Mas até onde podemos forçar os nossos limites ambientais e tecnológicos para garantir a segurança alimentar de todos?
Os cinéfilos estão bem cientes das potenciais catástrofes culinárias que estão à nossa porta. Desde as larvas ricas em proteínas em Bladerunner até aos suplementos energéticos à base de plâncton em Soylent Green (À Beira do Fim), Hollywood preparou os nossos paladares para um rude despertar cyberpunk. Esta perspetiva distópica pode funcionar bem no grande ecrã, mas não será um pouco rebuscada? Infelizmente, não tanto quanto se poderia pensar.

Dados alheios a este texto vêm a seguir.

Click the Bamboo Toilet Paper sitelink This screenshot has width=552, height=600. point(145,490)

À medida que a escassez de terras cultiváveis se torna mais problemática para os agricultores - levando os ecossistemas, já de si fracos, ao ponto de rutura - muitas empresas agro-industriais estão a voltar-se para a ciência em busca de respostas. Tecnologias emergentes, como a engenharia de tecidos e a biologia sintética, podem melhorar potencialmente o abastecimento de culturas e gado, com novas alternativas alimentares, incluindo bifes sem carne e produtos lácteos veganos, já perto de chegarem ao mercado. Mas qual é o papel que queremos que a tecnologia desempenhe na produção alimentar?

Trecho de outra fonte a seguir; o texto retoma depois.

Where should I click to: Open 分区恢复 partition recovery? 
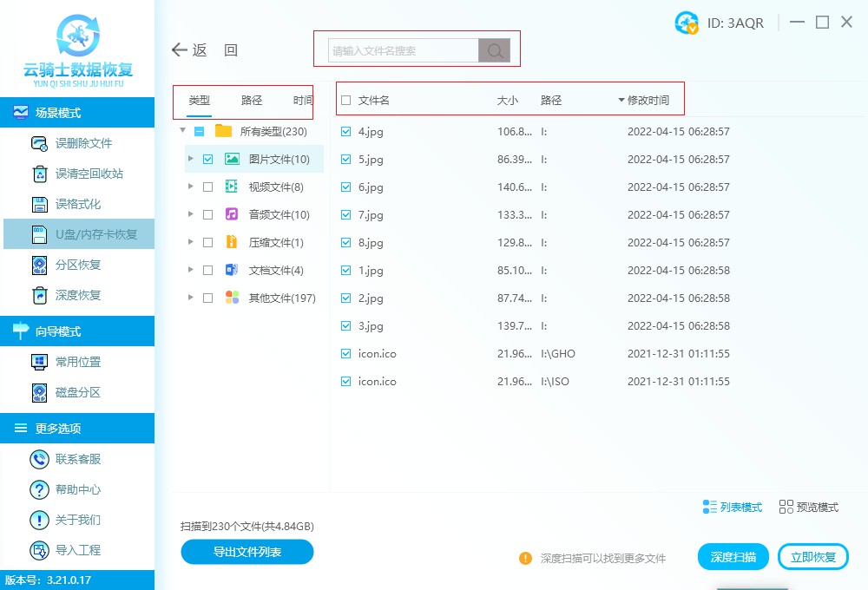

Lise considera que todas as opções devem ser postas em cima da mesa. "A minha resposta habitual a esta pergunta é que a situação é realmente de emergência. Estamos numa luta contra o tempo. Estamos numa luta contra a natureza e o ambiente está a mudar tão rapidamente que a natureza não consegue acompanhar." Este tipo de abertura de espírito resultou em algumas parcerias bastante interessantes para a NordGen: "Neste momento, temos uma colaboração com um grande fabricante alimentar, que nos levou a analisar mais de 800 tipos diferentes de sementes. Fizemos a genotipagem e recolhemos muita informação porque, como é óbvio, eles procuram encontrar algo que seja mais nutritivo, que tenha uma melhor textura ou que seja mais agradável sentir na boca".

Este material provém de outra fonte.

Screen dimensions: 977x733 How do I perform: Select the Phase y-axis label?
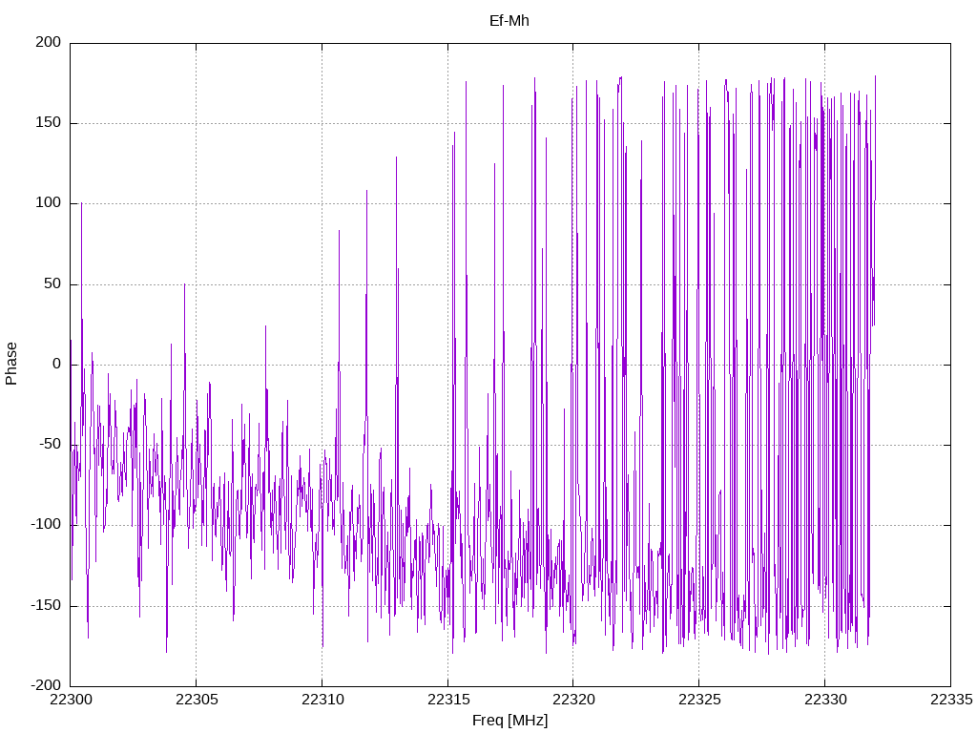pos(11,364)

Esta parceria é apenas uma das muitas colaborações que a NordGen considera fundamentais para garantir a segurança alimentar no século XXI. É evidente que Lise vê o nexo entre os centros de investigação, os interesses comerciais e os decisores políticos como um terreno fértil para o florescimento da inovação. A opção de trabalhar isoladamente já não é viável. "Quem estiver a trabalhar apenas em silos, ficará a perder, porque precisamos de trabalhar juntos nesta colaboração."
A NordGen tem um horizonte temporal de 100 anos, o que significa que grande parte do seu trabalho só poderá ser avaliado no século XXII. Apesar da vastidão do alcance do projeto, Lise adota uma abordagem pragmática ao prever as tendências futuras da agricultura. "Infelizmente, a forma como vivemos na nossa sociedade fez-nos perder muitos conhecimentos sobre a natureza e a agricultura. Sobre como fazer a nossa própria comida. Há muitas pessoas que não fazem ideia de como cultivar batatas, por exemplo. Por isso, temos de voltar atrás e reinventar a roda. Temos de ser capazes de produzir os nossos próprios alimentos e ser menos dependentes de produtos importados. Acredito que, no futuro, iremos assistir a uma integração muito mais estreita entre nós e o nosso meio envolvente."
É uma resposta que desagradaria aos fãs entusiastas de ficção científica desejosos de pizza desidratada. Ainda assim, há algo de muito cíclico - quase poético - em tirar o pó da pá e da enxada, e voltar às raízes.